**Work order:**
Please retype every record exactly as it appears, omitting the pictures.

**Input for this task:**

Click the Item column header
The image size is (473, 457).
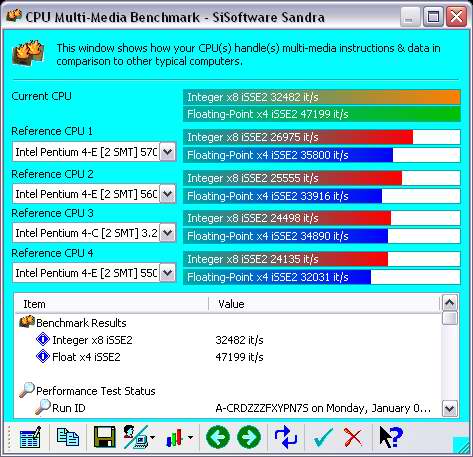(x=112, y=304)
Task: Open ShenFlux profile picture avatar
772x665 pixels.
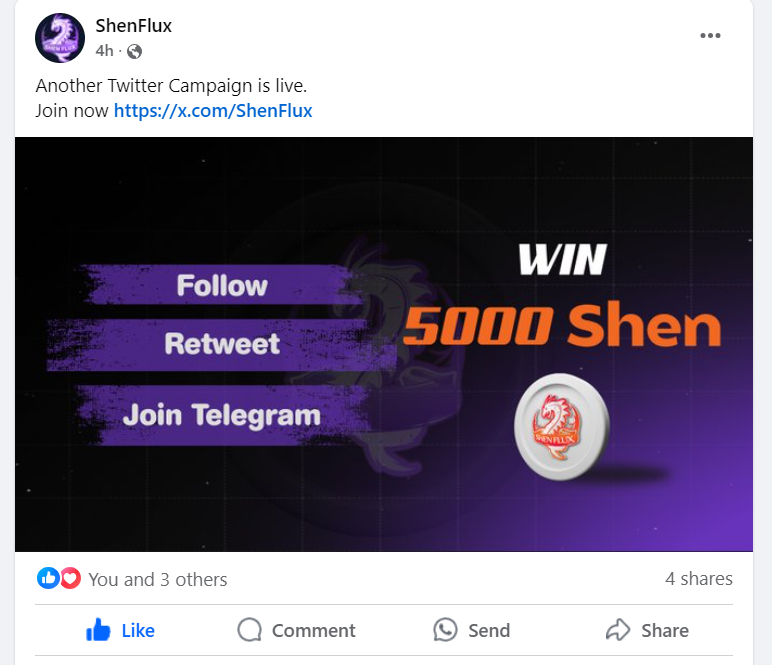Action: point(60,38)
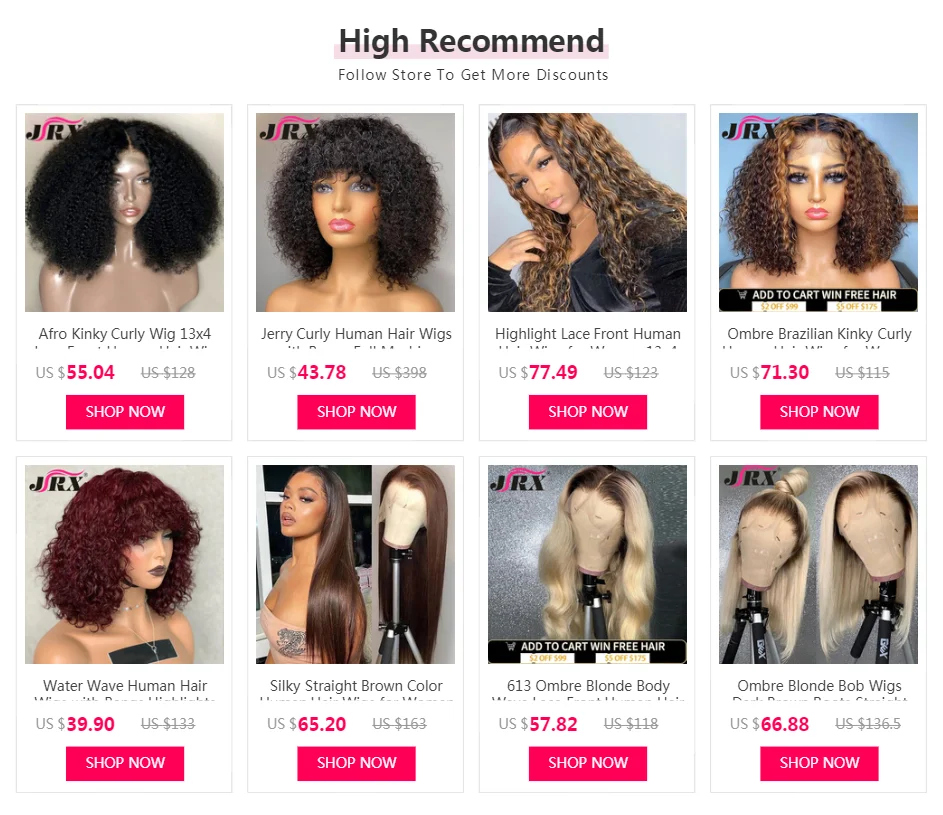This screenshot has height=815, width=943.
Task: Click SHOP NOW for Ombre Blonde Bob Wigs
Action: tap(819, 763)
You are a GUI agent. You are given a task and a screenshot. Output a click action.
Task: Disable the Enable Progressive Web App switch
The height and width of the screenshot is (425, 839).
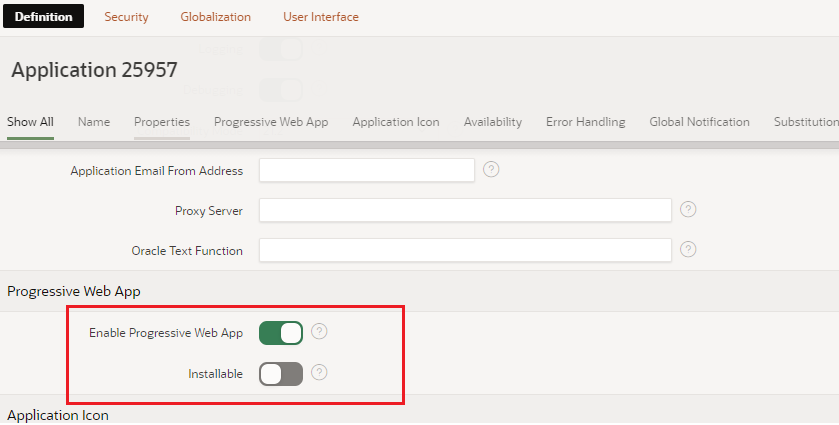(281, 332)
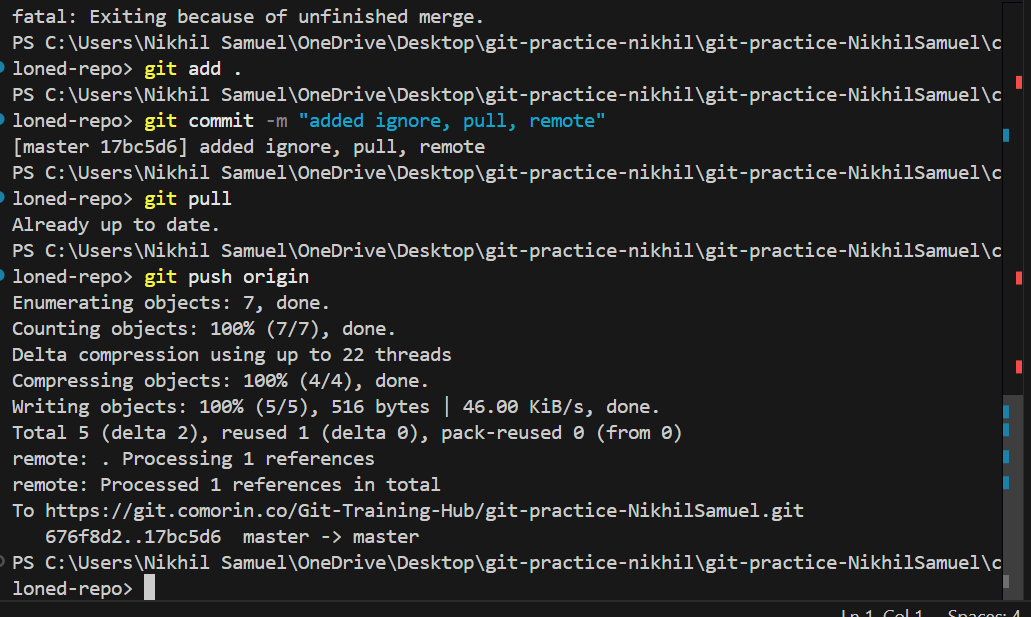This screenshot has height=617, width=1031.
Task: Focus the terminal cursor at the last prompt
Action: point(149,588)
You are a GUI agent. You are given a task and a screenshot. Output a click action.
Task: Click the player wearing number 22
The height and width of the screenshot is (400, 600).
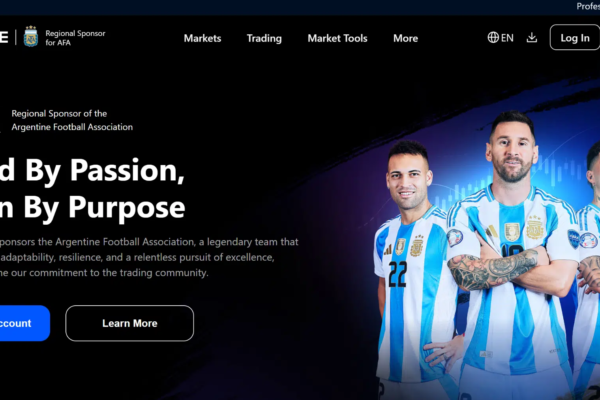[x=411, y=268]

**Finished exercise:**
Click the Item column header
The image size is (473, 457).
(x=112, y=304)
Task: Open ShenFlux profile picture avatar
772x665 pixels.
Action: point(60,38)
This screenshot has height=815, width=943.
Task: Click SHOP NOW for Ombre Blonde Bob Wigs
Action: tap(819, 763)
You are a GUI agent. You are given a task and a screenshot. Output a click action.
Task: Disable the Enable Progressive Web App switch
The height and width of the screenshot is (425, 839).
(281, 332)
This screenshot has height=617, width=1031.
Task: Focus the terminal cursor at the last prompt
Action: point(149,588)
You are a GUI agent. You are given a task and a screenshot. Output a click action.
Task: Click the player wearing number 22
The height and width of the screenshot is (400, 600).
[x=411, y=268]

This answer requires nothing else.